A Study of ET-743 (Trabectedin) in Patients With Advanced Breast Cancer

Neoplasms Clinical Trial

Official title:
A Phase 2 Study of ET-743 in Subjects With Advanced Breast Cancer

Clinical Trial Details — Status: Completed

Administrative data
NCT number NCT00050427
Other study ID # CR004525
Secondary ID ET743-INT-3
Status Completed
Phase Phase 2
First received December 9, 2002
Last updated April 26, 2011
Start date December 2002
Est. completion date December 2006

Study information
Verified date April 2011
Source Johnson & Johnson Pharmaceutical Research & Development, L.L.C.
Contact n/a
Is FDA regulated No
Health authority United States: Food and Drug Administration
Study type Interventional

Clinical Trial Summary

The purpose of this study is to test the safety and effectiveness of an investigational chemotherapy agent in patients with advanced breast cancer.

Description:

Patients will be enrolled in the study after all study specific-entry criteria are met and informed consent is obtained. Patients will be required to attend regular clinic visits to receive study medication and have their status monitored. Patients will also be required to have radiologic tumor assessments performed at multiple times throughout the study. A detailed explanation can be provided by the study physician (Investigator) conducting this study. Trabectedin 580 mcg/m2 once weekly for 3 consecutive weeks (Treatment A) or 1,300 mcg/m2 once every 21 days (Treatment B) will be given to patients as a 3-hour intravenous (i.v). infusion via a central venous catheter which is a tube placed into a large vein that is used to administer medications. All patients will be given dexamethasone 10 mg i.v. 30 minutes before each trabectedin infusion. Patients may receive multiple cycles of trabectedin in the absence of disease progression.

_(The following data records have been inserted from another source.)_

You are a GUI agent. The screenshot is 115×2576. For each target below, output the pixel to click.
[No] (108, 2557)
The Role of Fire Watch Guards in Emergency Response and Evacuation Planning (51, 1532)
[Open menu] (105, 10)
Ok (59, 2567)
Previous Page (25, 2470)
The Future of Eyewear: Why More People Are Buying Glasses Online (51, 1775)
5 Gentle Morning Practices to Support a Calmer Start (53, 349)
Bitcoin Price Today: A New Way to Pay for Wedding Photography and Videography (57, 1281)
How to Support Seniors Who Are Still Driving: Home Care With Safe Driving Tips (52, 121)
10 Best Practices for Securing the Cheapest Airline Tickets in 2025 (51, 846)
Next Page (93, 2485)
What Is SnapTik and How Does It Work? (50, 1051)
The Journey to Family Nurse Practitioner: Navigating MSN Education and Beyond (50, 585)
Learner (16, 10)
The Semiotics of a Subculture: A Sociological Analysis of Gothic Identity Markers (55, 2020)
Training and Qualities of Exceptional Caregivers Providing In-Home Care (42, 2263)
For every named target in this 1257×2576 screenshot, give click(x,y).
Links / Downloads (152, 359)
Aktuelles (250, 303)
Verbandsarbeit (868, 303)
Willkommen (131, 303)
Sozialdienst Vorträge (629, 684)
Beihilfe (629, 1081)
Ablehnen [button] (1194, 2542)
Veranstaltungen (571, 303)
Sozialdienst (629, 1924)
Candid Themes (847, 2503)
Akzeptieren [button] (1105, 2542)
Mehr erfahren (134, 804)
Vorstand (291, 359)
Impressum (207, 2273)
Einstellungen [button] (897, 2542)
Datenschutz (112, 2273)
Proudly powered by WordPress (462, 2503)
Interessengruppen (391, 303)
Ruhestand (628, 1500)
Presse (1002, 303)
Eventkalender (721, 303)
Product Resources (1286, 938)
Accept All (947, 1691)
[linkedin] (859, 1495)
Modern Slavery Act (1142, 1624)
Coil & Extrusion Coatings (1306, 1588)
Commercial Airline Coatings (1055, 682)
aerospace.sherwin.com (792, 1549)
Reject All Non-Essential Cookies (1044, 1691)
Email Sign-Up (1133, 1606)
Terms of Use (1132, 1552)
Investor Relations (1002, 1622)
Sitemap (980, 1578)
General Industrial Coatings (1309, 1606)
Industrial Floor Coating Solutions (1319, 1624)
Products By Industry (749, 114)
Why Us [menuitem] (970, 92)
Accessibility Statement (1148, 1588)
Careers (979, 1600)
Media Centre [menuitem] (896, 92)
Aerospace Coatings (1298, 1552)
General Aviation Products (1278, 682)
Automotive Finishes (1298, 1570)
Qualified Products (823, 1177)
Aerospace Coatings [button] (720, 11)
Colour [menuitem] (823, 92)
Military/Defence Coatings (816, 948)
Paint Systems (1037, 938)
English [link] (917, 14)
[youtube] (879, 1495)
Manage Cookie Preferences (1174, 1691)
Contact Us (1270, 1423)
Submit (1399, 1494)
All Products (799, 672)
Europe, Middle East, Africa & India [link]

Other known NCT identifiers
  • NCT01328327

Recruitment information / eligibility
Status Completed
Enrollment 53
Est. completion date December 2006
Est. primary completion date
Accepts healthy volunteers No
Gender Female
Age group 18 Years and older
Eligibility Inclusion Criteria:

- Diagnosis of advanced breast cancer

- Prior therapy with anthracycline and taxane (2 types of chemotherapy drugs)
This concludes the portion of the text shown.